Hacker News new | ask | show | jobs
by mattpharr 2888 days ago
FWIW, in the Physically Based Rendering book, we also discuss data-oriented design (https://en.wikipedia.org/wiki/Data-oriented_design) as a potential alternative implementation approach, which would be the most natural non-OOP way to go about this.

As noted in other comments, this was a case where the pedagogical goals of the system outweighed maximizing performance.

1 comments

I've been playing around with a slightly different non-OO approach. The use of sum and product types taken more from functional programming. You can see some of the results here: <https://github.com/KayEss/AnimRay/tree/feature/animation/ani... (needs to be that branch for anything interesting right now).

It's really incomplete, and I have had hardly any time to work on it over the many years that it's been around, but the general idea is to type construction to determine the aspects that a scene actually uses and let the compiler sort out what to do about it.

For example, the depth count attached to a ray doesn't appear until it hits a reflective surface so there is no overhead if the scene doesn't need it. As you can probably imagine the template errors can be obscene :)

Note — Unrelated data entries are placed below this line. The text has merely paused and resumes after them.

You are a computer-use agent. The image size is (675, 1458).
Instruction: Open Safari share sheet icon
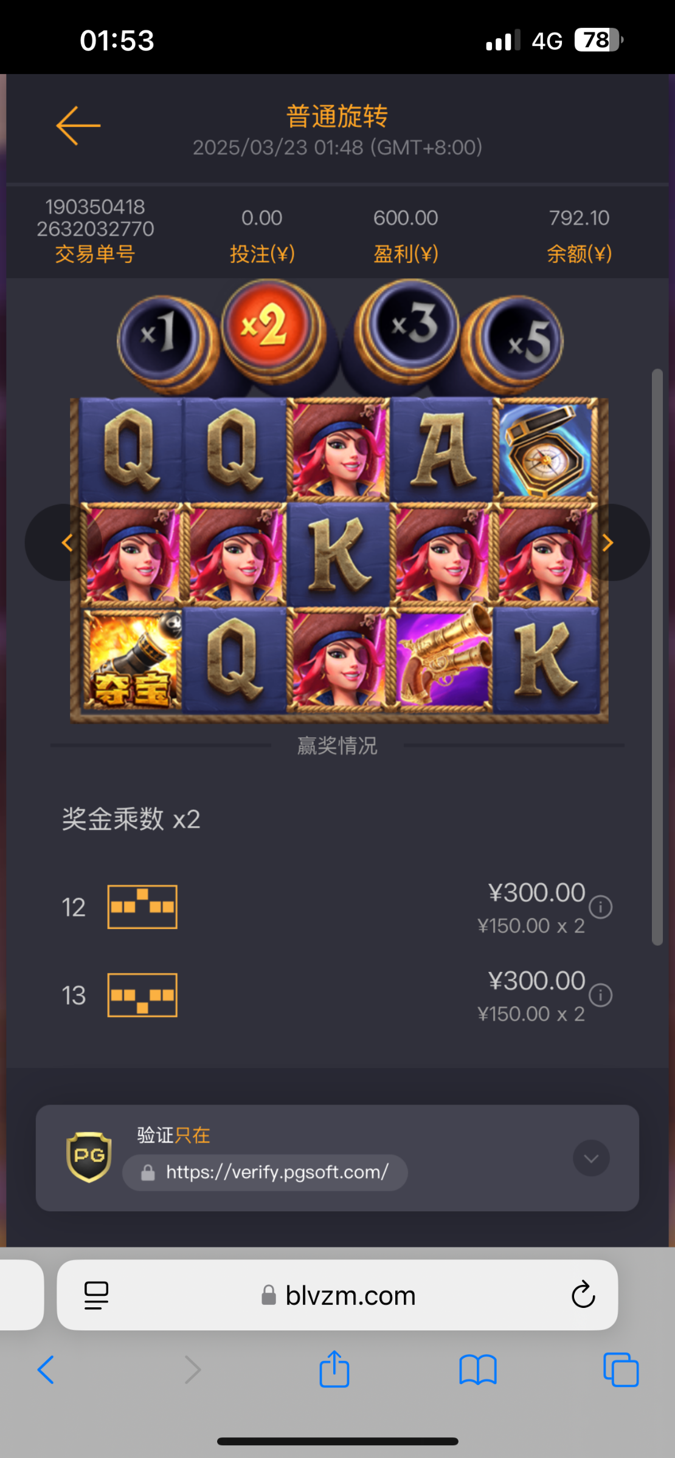click(x=334, y=1369)
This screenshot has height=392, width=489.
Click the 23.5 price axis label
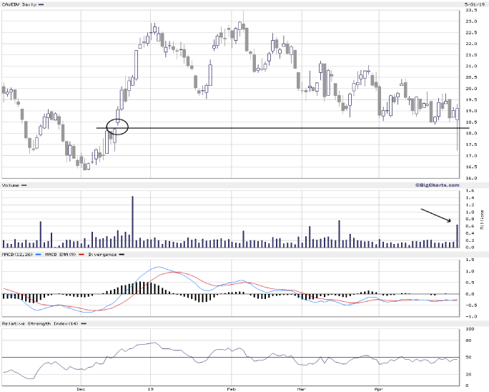(471, 11)
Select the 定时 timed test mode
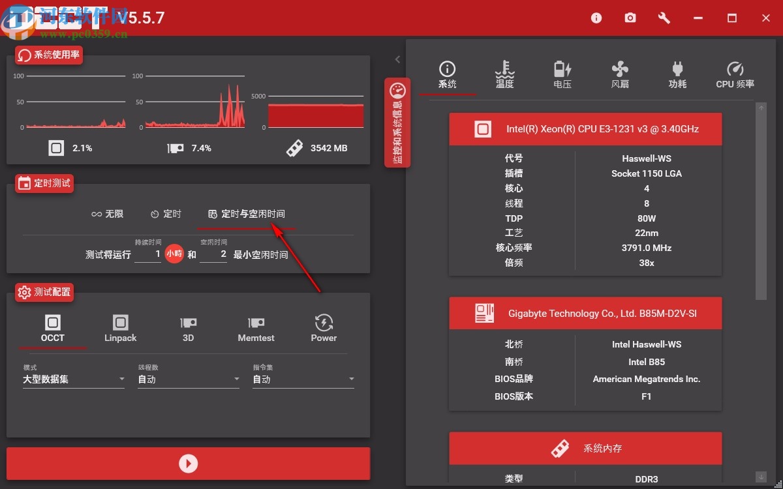Screen dimensions: 783x489 point(165,213)
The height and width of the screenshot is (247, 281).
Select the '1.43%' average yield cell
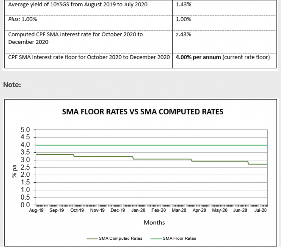point(184,5)
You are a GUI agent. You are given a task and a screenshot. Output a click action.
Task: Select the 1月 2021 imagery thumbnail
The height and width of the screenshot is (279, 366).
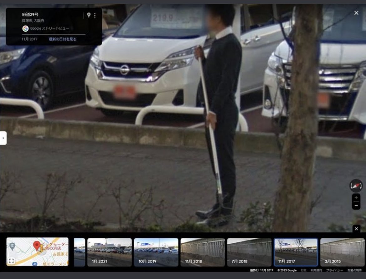pyautogui.click(x=110, y=252)
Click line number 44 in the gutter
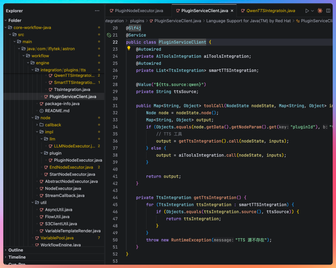Screen dimensions: 336x268 click(115, 197)
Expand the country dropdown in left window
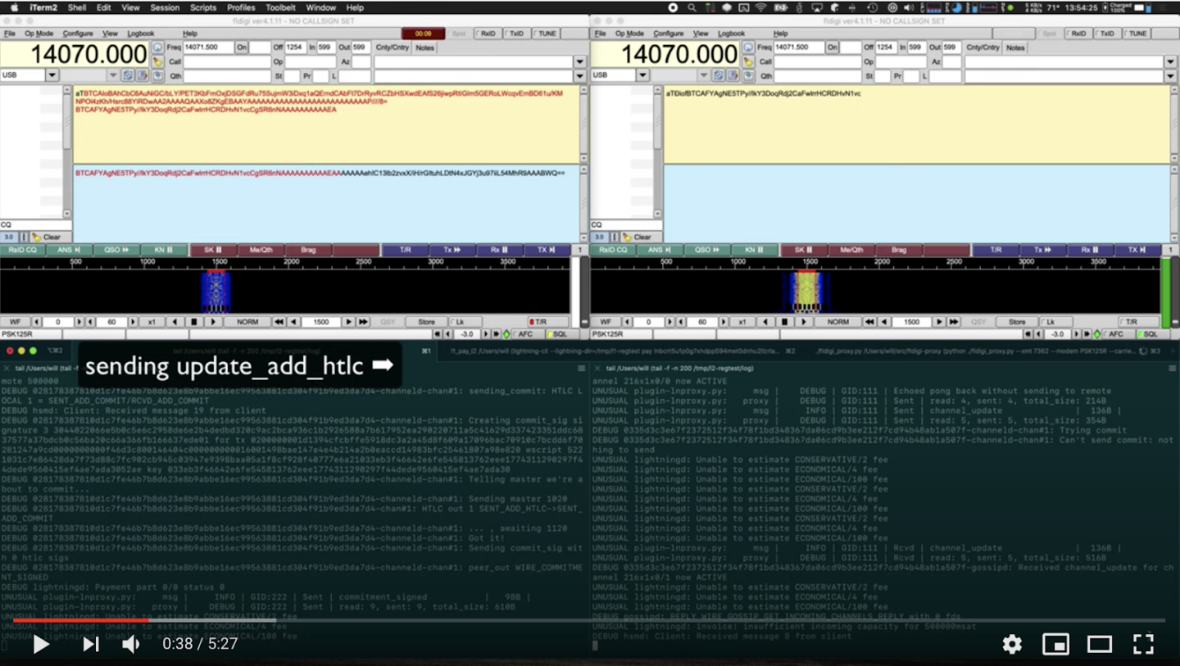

The next thing would be to constexpr everything so that the scene could be built up in the compiler, I guess ideally in parts and then combined by the linker. I think it'll be really fun to try that with this Moana scene, but don't expect the compilers or linkers will survive let alone the tracer

EDIT to say, I really love your book. I feel hugely inspired every time I look at it, which unfortunately means I can't look too often as I don't have the time to play with these things as much as I'd like.